Hmm illustration right out of the IFGC 2012 edition.

DRIP. _The container placed at a low point in a system of piping
to collect condensate and from which the condensate is
removable.
_
These reservoirs, also referred to as “drip legs,” are
made up of pipe and fittings and are intended to collect
liquid in piping systems where condensables are
possible. A “drip leg” is distinct from a “sediment trap”
even though they may be constructed identically.

408.4 Sediment trap. Where a sediment trap is not incorporated
as part of the appliance, a sediment trap shall beinstalled downstream of the appliance shutoff valve as close to the inlet of the appliance as practical. The sediment trap shall be either a tee fitting having a capped nipple of any length installed vertically in the bottommost opening of the
tee as illustrated in Figure 408.4 or other device approved as an effective sediment trap. Illuminating appliances, ranges, clothes dryers, decorative vented appliances for installation in vented fireplaces, gas fireplaces, and outdoor grills need not be so equipped.

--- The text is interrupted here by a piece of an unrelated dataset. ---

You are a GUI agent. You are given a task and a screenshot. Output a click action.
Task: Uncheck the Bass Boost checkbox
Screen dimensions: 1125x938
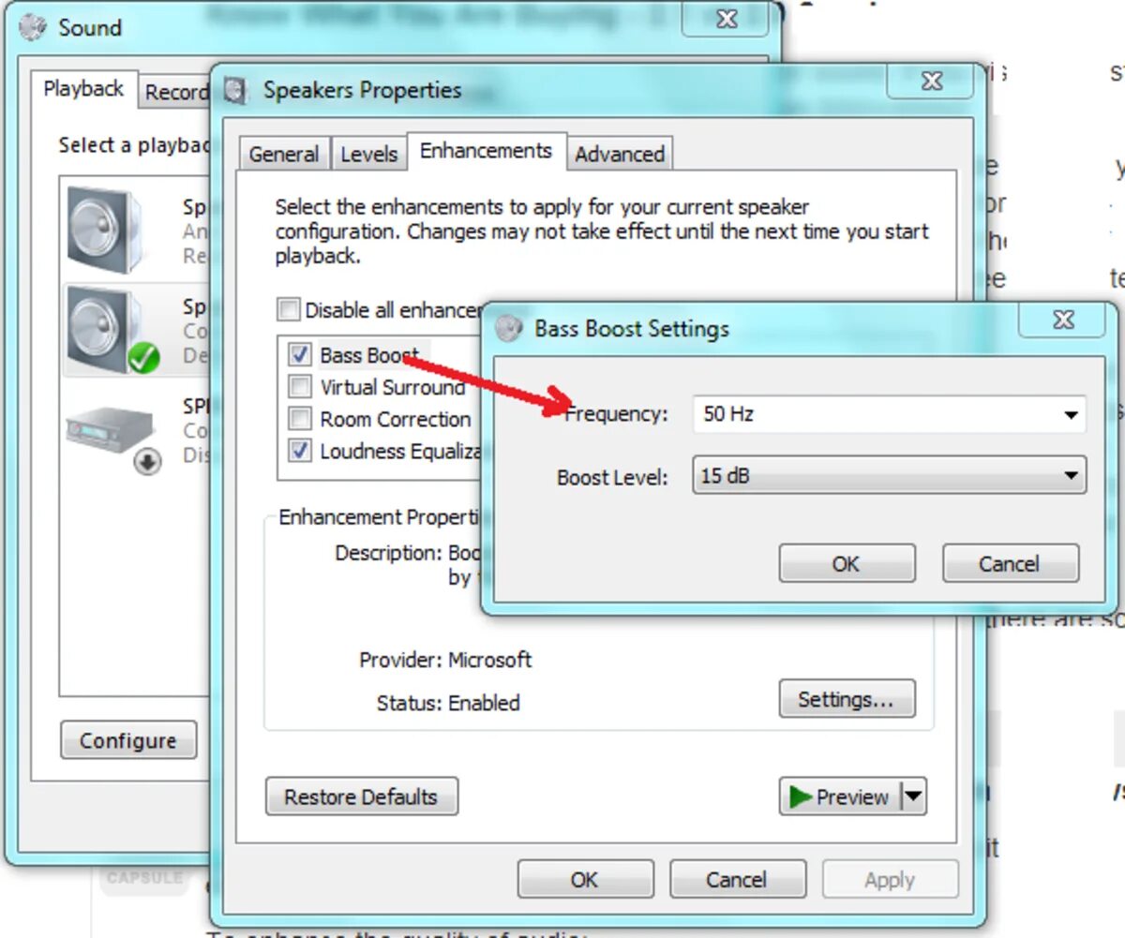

 In addition to the code requirement, most appliance manufacturers require the installation of a sediment trap (dirt leg) to protect the appliance from debris in the gas. Note that a drip leg is not the same as a sediment trap (see Section 408.2). Sediment traps are necessary to protect appliance gas controls from the dirt, soil, pipe chips, pipe joint tapes and compounds and construction site debris that enter the piping during storage, handling, installation and repairs. Hazardous
appliance operation could result from foreign matter entering gas controls and burners. Despite the fact that utilities supply clean gas, foreign matter can enter the piping prior to and during installation both
on the utility side of the system and on the customer
side.

Sediment traps are designed to cause the gas flow to change direction 90 degrees (1.57 rad) at the sediment collection point, thus causing the solid or liquid contaminants to drop out of the gas flow [see Commentary
Figure 408.4(1)]. The nipple and cap should not be placed in the branch opening of a tee fitting because this would not create a change in direction of flow and would allow debris to simply pass/jump over the capped nipple collection point. Commentary Figure 408.4(2) illustrates a relatively ineffective sediment trap, however, such configurations are not
expressly prohibited by the wording of this section. The text speaks of the bottommost opening of the tee without prohibiting such opening from being the branch opening. Note that Code Figure 408.4 illustrates
the intent to have the nipple and cap in the run of the tee, thereby suggesting that it is not the intent to have it in the branch of the tee. The code does not specify a minimum length for the capped nipple,
therefore, it could be from a close nipple on up. Three to 6 inches is the customary length. The capped nipple must be in a vertical plane to allow the sediments to fall in by gravity. The sediment trap must be as close to the appliance inlet as practical to be able to capture sediment from all of the piping upstream of the appliance connection. The sediment trap must be downstream of the appliance shutoff valve to allow the trap to be serviced after closing the upstream shutoff valve. Manufactured sediment traps are available that have the configuration of a straight section of pipe and are equipped with cleanout openings. Although it would be wise to install sediment traps at all appliance connections, they are not mandated by code for gas lights, ranges, clothes dryers and outdoor grills. These appliances are also susceptible to harm from debris in gas, especially ranges and clothes dryers, and the appliance manufacturer may require sediment traps where the code does not. The
code’s logic is that these exempt appliances are manually operated rather than automatically operated; therefore, the user would be in attendance and aware of a problem.